ASSIGNMENT: Nothing in the records should be left out; transcribe them exactly.

══ DATA RECORDS

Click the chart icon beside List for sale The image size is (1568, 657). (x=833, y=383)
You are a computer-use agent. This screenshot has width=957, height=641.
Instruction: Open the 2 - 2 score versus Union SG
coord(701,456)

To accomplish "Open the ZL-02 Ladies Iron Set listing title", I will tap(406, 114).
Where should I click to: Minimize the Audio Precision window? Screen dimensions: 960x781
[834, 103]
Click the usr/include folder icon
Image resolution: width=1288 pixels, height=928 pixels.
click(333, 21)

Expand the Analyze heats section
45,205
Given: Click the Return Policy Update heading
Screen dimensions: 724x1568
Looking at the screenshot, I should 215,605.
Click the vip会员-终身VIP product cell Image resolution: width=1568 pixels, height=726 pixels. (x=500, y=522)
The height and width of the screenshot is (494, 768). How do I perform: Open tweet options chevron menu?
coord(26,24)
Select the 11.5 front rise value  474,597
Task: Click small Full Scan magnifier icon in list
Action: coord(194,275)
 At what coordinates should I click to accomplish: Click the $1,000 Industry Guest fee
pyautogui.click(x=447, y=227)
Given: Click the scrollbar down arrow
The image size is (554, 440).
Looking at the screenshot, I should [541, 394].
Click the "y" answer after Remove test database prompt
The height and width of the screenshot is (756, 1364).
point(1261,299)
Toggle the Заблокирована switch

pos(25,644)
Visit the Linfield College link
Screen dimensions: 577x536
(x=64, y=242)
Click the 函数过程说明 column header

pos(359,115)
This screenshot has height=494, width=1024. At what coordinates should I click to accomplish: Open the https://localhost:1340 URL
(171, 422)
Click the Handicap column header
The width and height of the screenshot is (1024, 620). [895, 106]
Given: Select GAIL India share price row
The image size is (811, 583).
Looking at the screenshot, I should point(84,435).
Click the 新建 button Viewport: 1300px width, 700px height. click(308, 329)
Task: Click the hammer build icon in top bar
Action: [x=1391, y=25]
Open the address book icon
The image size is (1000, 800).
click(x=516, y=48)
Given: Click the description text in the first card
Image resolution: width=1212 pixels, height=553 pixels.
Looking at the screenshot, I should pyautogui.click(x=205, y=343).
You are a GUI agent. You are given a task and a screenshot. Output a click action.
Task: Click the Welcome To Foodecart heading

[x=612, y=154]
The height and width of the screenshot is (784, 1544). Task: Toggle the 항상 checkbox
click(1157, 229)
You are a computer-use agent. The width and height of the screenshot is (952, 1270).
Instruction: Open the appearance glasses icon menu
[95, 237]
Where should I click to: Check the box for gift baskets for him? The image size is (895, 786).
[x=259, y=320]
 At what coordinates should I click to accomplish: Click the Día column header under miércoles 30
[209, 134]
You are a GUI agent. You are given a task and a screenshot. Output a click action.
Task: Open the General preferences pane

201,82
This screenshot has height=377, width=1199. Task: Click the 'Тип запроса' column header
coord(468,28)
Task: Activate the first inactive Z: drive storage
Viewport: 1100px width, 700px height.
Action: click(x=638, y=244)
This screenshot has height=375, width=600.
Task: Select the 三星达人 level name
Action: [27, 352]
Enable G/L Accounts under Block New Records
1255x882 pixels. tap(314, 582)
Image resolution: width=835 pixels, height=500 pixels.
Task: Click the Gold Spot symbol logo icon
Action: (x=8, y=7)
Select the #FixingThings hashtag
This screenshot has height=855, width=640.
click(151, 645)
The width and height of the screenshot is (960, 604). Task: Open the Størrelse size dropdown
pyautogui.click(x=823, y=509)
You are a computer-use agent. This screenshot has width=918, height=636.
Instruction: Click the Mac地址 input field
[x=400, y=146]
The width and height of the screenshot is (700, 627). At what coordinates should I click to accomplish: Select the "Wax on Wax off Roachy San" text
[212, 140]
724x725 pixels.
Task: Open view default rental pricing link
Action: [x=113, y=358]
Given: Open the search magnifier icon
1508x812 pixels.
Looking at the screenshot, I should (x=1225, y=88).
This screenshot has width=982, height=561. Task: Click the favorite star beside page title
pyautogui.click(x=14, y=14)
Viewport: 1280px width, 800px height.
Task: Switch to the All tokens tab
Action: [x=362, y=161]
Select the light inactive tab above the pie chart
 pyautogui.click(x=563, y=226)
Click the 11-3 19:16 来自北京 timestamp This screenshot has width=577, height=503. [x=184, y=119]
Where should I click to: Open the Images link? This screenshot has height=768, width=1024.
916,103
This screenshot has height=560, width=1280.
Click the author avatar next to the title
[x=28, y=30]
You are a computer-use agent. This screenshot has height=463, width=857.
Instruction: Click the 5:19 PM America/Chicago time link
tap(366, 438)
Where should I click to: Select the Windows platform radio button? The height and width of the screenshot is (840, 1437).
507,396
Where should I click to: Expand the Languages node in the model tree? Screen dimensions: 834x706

════

RESPONSE TO THE EXERCISE:
Click the chart icon beside List for sale The image size is (1568, 657). (x=833, y=383)
You are a computer-use agent. This screenshot has width=957, height=641.
Instruction: Open the 2 - 2 score versus Union SG
coord(701,456)

To accomplish "Open the ZL-02 Ladies Iron Set listing title", I will tap(406, 114).
Where should I click to: Minimize the Audio Precision window? Screen dimensions: 960x781
[834, 103]
Click the usr/include folder icon
Image resolution: width=1288 pixels, height=928 pixels.
click(333, 21)

Expand the Analyze heats section
45,205
Given: Click the Return Policy Update heading
Screen dimensions: 724x1568
Looking at the screenshot, I should 215,605.
Click the vip会员-终身VIP product cell Image resolution: width=1568 pixels, height=726 pixels. (x=500, y=522)
The height and width of the screenshot is (494, 768). How do I perform: Open tweet options chevron menu?
coord(26,24)
Select the 11.5 front rise value  474,597
Task: Click small Full Scan magnifier icon in list
Action: coord(194,275)
 At what coordinates should I click to accomplish: Click the $1,000 Industry Guest fee
pyautogui.click(x=447, y=227)
Given: Click the scrollbar down arrow
The image size is (554, 440).
Looking at the screenshot, I should [541, 394].
Click the "y" answer after Remove test database prompt
The height and width of the screenshot is (756, 1364).
point(1261,299)
Toggle the Заблокирована switch

pos(25,644)
Visit the Linfield College link
Screen dimensions: 577x536
(x=64, y=242)
Click the 函数过程说明 column header

pos(359,115)
This screenshot has height=494, width=1024. At what coordinates should I click to accomplish: Open the https://localhost:1340 URL
(171, 422)
Click the Handicap column header
The width and height of the screenshot is (1024, 620). [895, 106]
Given: Select GAIL India share price row
The image size is (811, 583).
Looking at the screenshot, I should point(84,435).
Click the 新建 button Viewport: 1300px width, 700px height. click(308, 329)
Task: Click the hammer build icon in top bar
Action: [x=1391, y=25]
Open the address book icon
The image size is (1000, 800).
click(x=516, y=48)
Given: Click the description text in the first card
Image resolution: width=1212 pixels, height=553 pixels.
Looking at the screenshot, I should pyautogui.click(x=205, y=343).
You are a GUI agent. You are given a task and a screenshot. Output a click action.
Task: Click the Welcome To Foodecart heading

[x=612, y=154]
The height and width of the screenshot is (784, 1544). Task: Toggle the 항상 checkbox
click(1157, 229)
You are a computer-use agent. The width and height of the screenshot is (952, 1270).
Instruction: Open the appearance glasses icon menu
[95, 237]
Where should I click to: Check the box for gift baskets for him? The image size is (895, 786).
[x=259, y=320]
 At what coordinates should I click to accomplish: Click the Día column header under miércoles 30
[209, 134]
You are a GUI agent. You are given a task and a screenshot. Output a click action.
Task: Open the General preferences pane

201,82
This screenshot has height=377, width=1199. Task: Click the 'Тип запроса' column header
coord(468,28)
Task: Activate the first inactive Z: drive storage
Viewport: 1100px width, 700px height.
Action: click(x=638, y=244)
This screenshot has height=375, width=600.
Task: Select the 三星达人 level name
Action: [27, 352]
Enable G/L Accounts under Block New Records
1255x882 pixels. tap(314, 582)
Image resolution: width=835 pixels, height=500 pixels.
Task: Click the Gold Spot symbol logo icon
Action: (x=8, y=7)
Select the #FixingThings hashtag
This screenshot has height=855, width=640.
click(151, 645)
The width and height of the screenshot is (960, 604). Task: Open the Størrelse size dropdown
pyautogui.click(x=823, y=509)
You are a computer-use agent. This screenshot has width=918, height=636.
Instruction: Click the Mac地址 input field
[x=400, y=146]
The width and height of the screenshot is (700, 627). At what coordinates should I click to accomplish: Select the "Wax on Wax off Roachy San" text
[212, 140]
724x725 pixels.
Task: Open view default rental pricing link
Action: [x=113, y=358]
Given: Open the search magnifier icon
1508x812 pixels.
Looking at the screenshot, I should (x=1225, y=88).
This screenshot has width=982, height=561. Task: Click the favorite star beside page title
pyautogui.click(x=14, y=14)
Viewport: 1280px width, 800px height.
Task: Switch to the All tokens tab
Action: [x=362, y=161]
Select the light inactive tab above the pie chart
 pyautogui.click(x=563, y=226)
Click the 11-3 19:16 来自北京 timestamp This screenshot has width=577, height=503. [x=184, y=119]
Where should I click to: Open the Images link? This screenshot has height=768, width=1024.
916,103
This screenshot has height=560, width=1280.
Click the author avatar next to the title
[x=28, y=30]
You are a computer-use agent. This screenshot has height=463, width=857.
Instruction: Click the 5:19 PM America/Chicago time link
tap(366, 438)
Where should I click to: Select the Windows platform radio button? The height and width of the screenshot is (840, 1437).
507,396
Where should I click to: Expand the Languages node in the model tree? Screen dimensions: 834x706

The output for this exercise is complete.